> _GIVEN TEXT_:
+++
Posts Tagged ‘dolphins’

Housing, Fukushima, Dolphins, Poppies, Deloitte & Royal Opera House

Monday, November 7th, 2022

Friday 7th November 2014 was an unusually long and busy day for me in London.


Brent Housing Sit-in – South Kilburn Housing Office, Friday 7th November 2014

My day began outside the South Kilburn Housing Office where campaigners were calling for Brent to end selling properties to overseas investors while rehousing local residents outside the area. They accuse the Labour council of social cleansing and say people need to be put before profit. Soon they moved into the office and sat with their posters in the lobby.

There is a huge amount of ‘regeneration’ taking place in council estates in Brent, but the new properties are is largely advertised and sold off to people from outside the borough – including to wealthy investors abroad who often will leave the properties empty while London house prices rise, selling them after a few years at a high profit. It’s easier to sell empty properties than to have the bother of sitting tenants, though generally these can be easily evicted.

The campaigners included Isabel Counihan Sanchez and other members of the Housing 4 All campaign which grew out of the Counihan family campaign and Unite Community members. The result of profit-led regeneration process is social cleansing – with people from Brent having to move to outer London or away from London altogether because they cannot afford properties in the area. Often they have to move into private rented accommodation with little or no security of tenure on short-term contracts, where landlords often fail to do repairs and evict tenants who complain.

What residents of Brent (and other boroughs need), as the campaigner’s posters stated is ‘Social Housing Not Social Cleansing’, as in the previous century when philanthropic schemes – such as Peabody – and councils built houses and flats as social housing at rents that are actually affordable to people on low or minimum wage.

Brent Housing Sit-in


Fukushima Nuclear Protest – Japanese Embassy, Friday 7th November 2014

From Brent I travelled to the Japanese Embassy on Piccadilly, where a small group of Japanese and English protesters were handing out bi-lingual Japanese/English fliers about the continuing danger from radioactive leaks from the Fukushima nuclear power station.

Their weekly lunchtime protests here call for an end to the building of nuclear power stations worldwide because of the safety risks that Fukushima has highlighted, and for a proper investigation of the failures of TEPCO, the owners of the Fukushima power plant in running the plant and reporting and tackling the catastrophe. Later they left to protest at the nearby offices of TEPCO in Berkeley Square.

Fukushima Nuclear Protest


Taiji Dolphin slaughter protest – Japanese Embassy, Friday 7th November 2014

I remained outside the embassy where a crowd of several hundred as calling on Japan to halt the annual slaughter of 20,000 dolphins, porpoises and small whales each year in Taiji Cove, which had been taking place annually for around 40 years.

Those protesting included Ric O’ Barry, founder of the Dolphin Project and the maker of the film ‘The Cove’ which has shown the shocking reality of the dolphin slaughter to audiences around the world. Here he holds a poste ‘Enough Is Enough’.

The protest was remarkable for the number of hand drawn and painted posters and placards, as well as some 3D artworks. Many of those present accepted the offer of having their hands covered in red paint to represent the blood of the dolphins, which turns the water in the bay red during the slaughter.
+++
> _MATERIAL_:
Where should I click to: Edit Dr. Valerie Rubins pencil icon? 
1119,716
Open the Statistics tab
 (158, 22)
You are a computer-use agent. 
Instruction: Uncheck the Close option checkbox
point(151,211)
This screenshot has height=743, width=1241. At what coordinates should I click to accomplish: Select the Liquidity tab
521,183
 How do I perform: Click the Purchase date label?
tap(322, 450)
+++
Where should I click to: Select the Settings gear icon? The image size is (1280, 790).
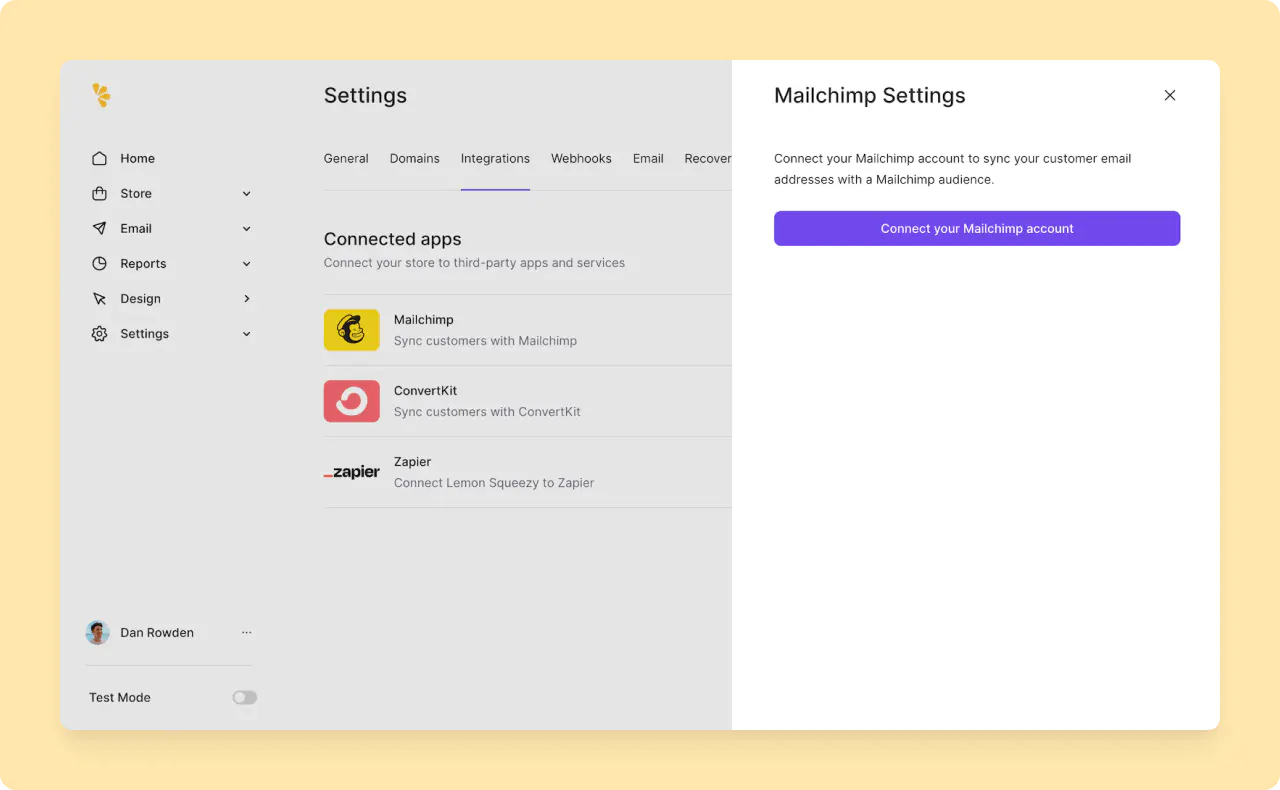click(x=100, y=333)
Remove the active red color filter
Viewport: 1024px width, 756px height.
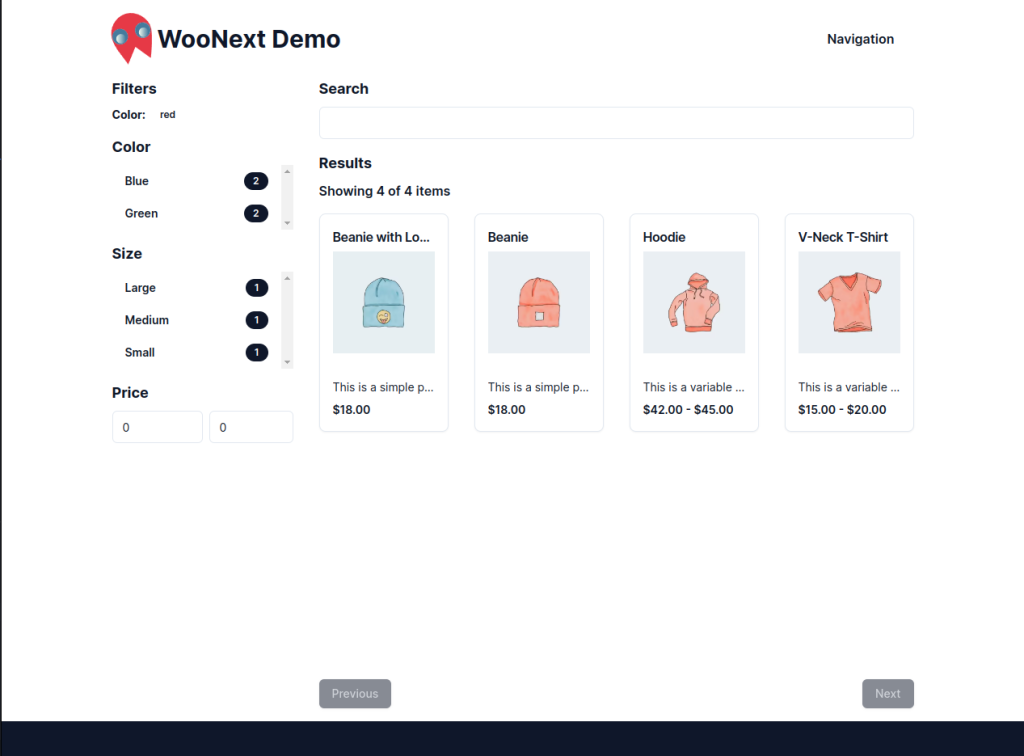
+++
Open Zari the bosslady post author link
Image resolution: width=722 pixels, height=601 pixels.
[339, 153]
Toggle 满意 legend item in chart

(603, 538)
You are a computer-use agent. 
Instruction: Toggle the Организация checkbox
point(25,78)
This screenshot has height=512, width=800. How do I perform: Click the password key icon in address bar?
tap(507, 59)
+++
> _THE PROBLEM_: Copy the text on London protests from "Fukushima Nuclear Protest –" down to "nuclear power station.", renaming "Piccadilly" to "Pall Mall" wherever it occurs.

> _FINISHED TASK_:
Fukushima Nuclear Protest – Japanese Embassy, Friday 7th November 2014

From Brent I travelled to the Japanese Embassy on Pall Mall, where a small group of Japanese and English protesters were handing out bi-lingual Japanese/English fliers about the continuing danger from radioactive leaks from the Fukushima nuclear power station.